Addressing the KOLs issue, Houdart said they and celebrities are required by the government to act as role models, citing as an example how Fan Bingbing was reprimanded for her tax issues and had to post some nationalistic content on her social channels after she came out of hiding. For this reason, “for KOL and celebrities, it will take longer, I would think. KOL are really public figures in many different ways, and in China, they are also requested to be role models.”
Grace Chen, designer of her own brand, said she did not think the Chinese will forget about what happened but contended that they “are also very forgiving and open-minded. Anything can happen here.”
Alessandro Maria Ferreri, ceo and owner of The Style Gate consulting firm, also believes “fashion has a short memory” and, remarking on how most retailers and competing brands remained silent on the issue, he expects that, “once the storm has passed, people will be thinking about the new season.”
Ferrari noted that the group employs more than 3,000 people, and it is one of the first 10 largest Italian luxury groups in terms of sales, which at the end of March 2018 totaled 1.29 billion euros, with 25 percent coming from the Asia Pacific region. Showing “some support” to help Italian craftsmanship and value would be fair now, he said. To this end, he appreciated how Rinascente “did not cave in to sensationalism, despite the fact that Chinese tourists are important” for the retailer.
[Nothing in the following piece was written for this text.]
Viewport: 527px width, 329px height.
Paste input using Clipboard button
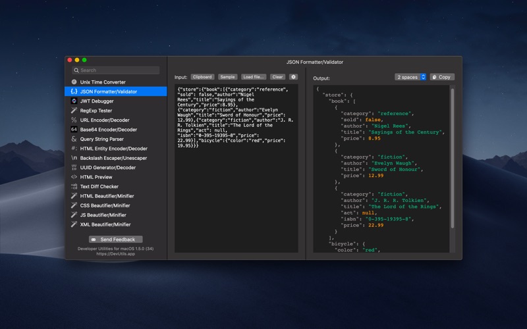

“They slipped, but they apologized and I am sure that they are picking up quickly, also in China, which is an important market for them.” He also noted that on Dolce & Gabbana’s web site, of the brand’s six foreign branches, two are in Asia, one in Shanghai and one in Beijing. Additionally, he observed that the group, according to its balance sheet, in the last fiscal year invested 12.8 million euros in the Asia-Pacific area, opening stores in Ningbo, Shenzhen, Chongqing and Guangzhou — all Chinese cities. “I think that relations with China will go back to normal because of the good job they are doing,” Ferrari concluded.